[Records contained in a dataset]

- Opening Delimiter -

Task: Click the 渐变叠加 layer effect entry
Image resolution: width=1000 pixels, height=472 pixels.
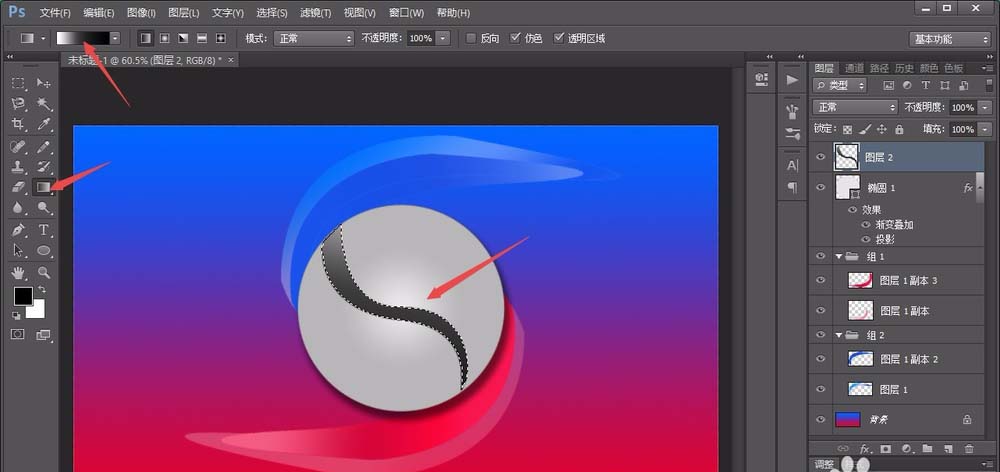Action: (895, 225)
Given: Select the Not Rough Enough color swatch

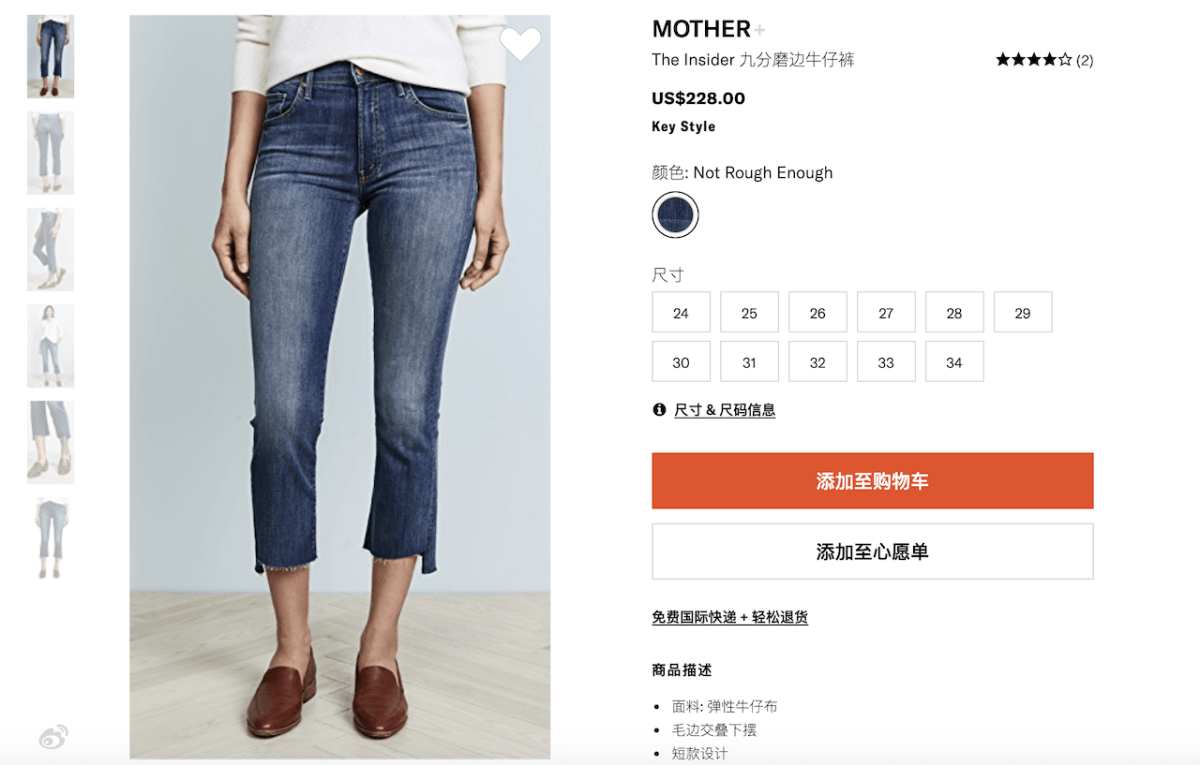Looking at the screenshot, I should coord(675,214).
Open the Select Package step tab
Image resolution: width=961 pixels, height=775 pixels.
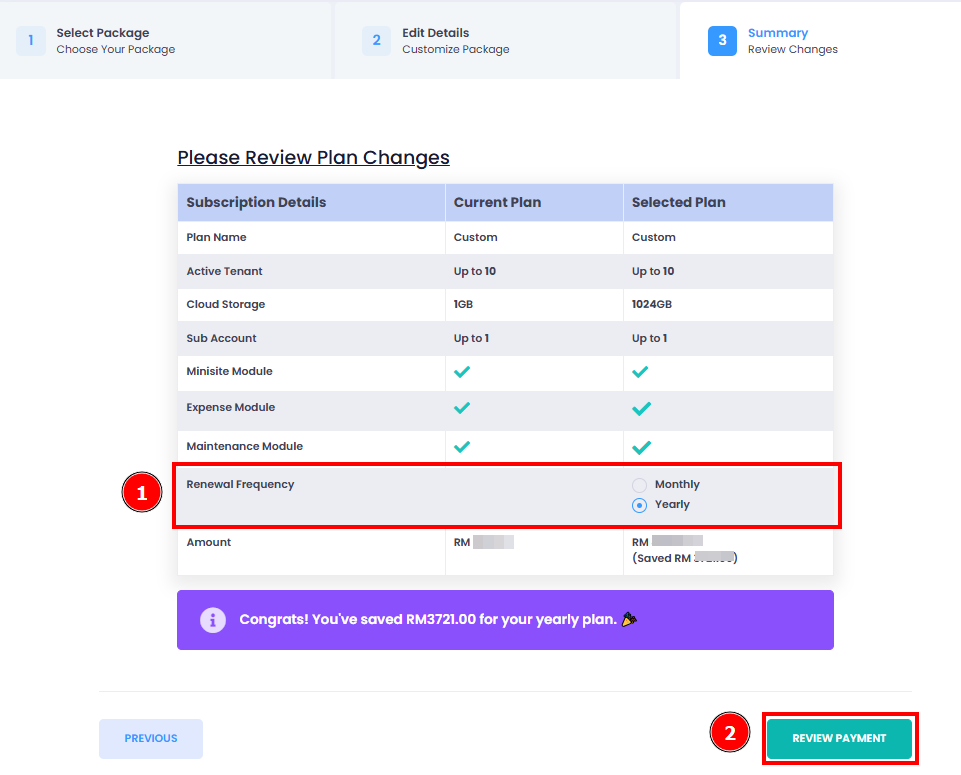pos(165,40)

- Closing Delimiter -

■ DESCRIPTION OF THE TASK:
Exactly reproduce the entries above, minus the pictures.

■ SOLUTION TO THE PROBLEM:
Task: Click the 渐变叠加 layer effect entry
Image resolution: width=1000 pixels, height=472 pixels.
Action: (895, 225)
Given: Select the Not Rough Enough color swatch

Looking at the screenshot, I should coord(675,214).
Open the Select Package step tab
Image resolution: width=961 pixels, height=775 pixels.
pos(165,40)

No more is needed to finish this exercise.